While Elliot was brus.h.i.+ng his dinner coat before the open window of the room a.s.signed him at the hotel, somebody came out to the porch below.
The voice of a woman floated faintly to him.
"Seen Diane's Irish beauty yet, Ned?"
"Yes," a man answered.
The woman laughed softly. "Mrs. Mallory came up on the same boat with her." The inflection suggested that the words were meant not to tell a fact, but some less obvious inference.
"Oh, you women!" the man commented good-naturedly.
"She's wonderfully pretty, and of course Diane will make the most of her. But Mrs. Mallory is a woman among ten thousand."
"I'd choose the girl if it were me," said the man.
"But it isn't you. We'll see what we'll see."

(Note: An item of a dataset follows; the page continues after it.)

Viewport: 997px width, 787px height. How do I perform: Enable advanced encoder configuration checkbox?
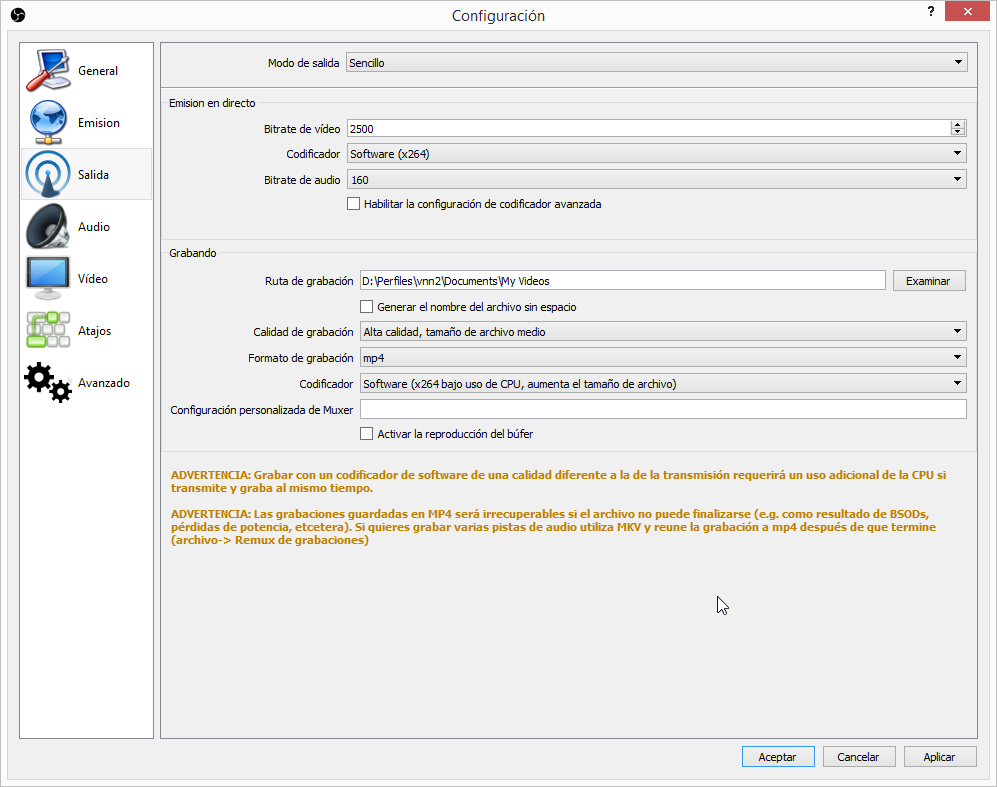(x=353, y=204)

They were moving up the street and Gordon heard no more. What he had heard was not clear to him. Why should any importance attach to the fact that Mrs. Mallory and Sheba O'Neill had come up the river on the same boat? Yet he was vaguely disturbed by the insinuation that in some way Diane was entering her cousin as a rival of the older woman. He resented the idea that the fine, young personality of the Irish girl was being cheapened by management on the part of Diane Paget.
Elliot was not the only dinner guest at the Paget home that evening. He found Colby Macdonald sitting in the living-room with Sheba. She came quickly forward to meet the newly arrived guest.

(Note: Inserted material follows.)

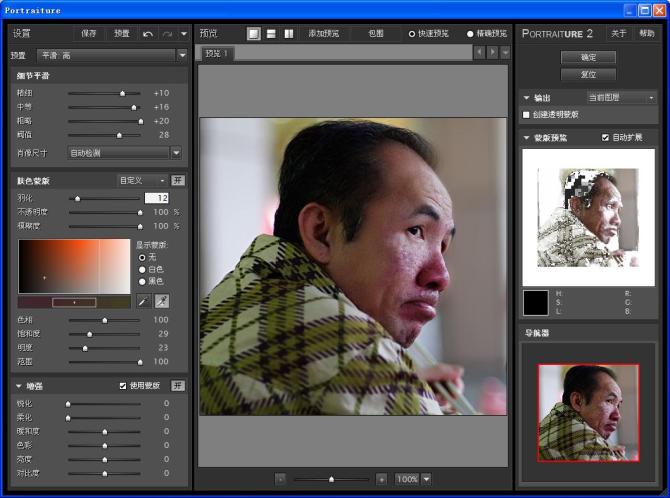The image size is (670, 498).
Task: Select 白色 display mask radio option
Action: point(141,270)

"Mr. Macdonald has been telling me about my father. He knew him on Frenchman Creek where they both worked claims," explained the girl.
The big mining man made no comment and added nothing to what she said.
There were times when his face was about as expressive as a stone wall.
Except for a hard wariness in the eyes it told nothing now.
The dinner went off very well. Diane and Peter had a great many questions to ask Gordon about old friends. By the time these had been answered Macdonald was chatting easily with Sheba. The man had been in many out-of-the-way corners of the world, had taken part in much that was dramatic and interesting. If the experience of the Irish girl had been small, her imagination had none the less gone questing beyond the narrow bars of her life upon amazing adventure. She listened with glowing eyes to the strange tales this man of magnificent horizons had to tell. Never before had she come into contact with any one like him.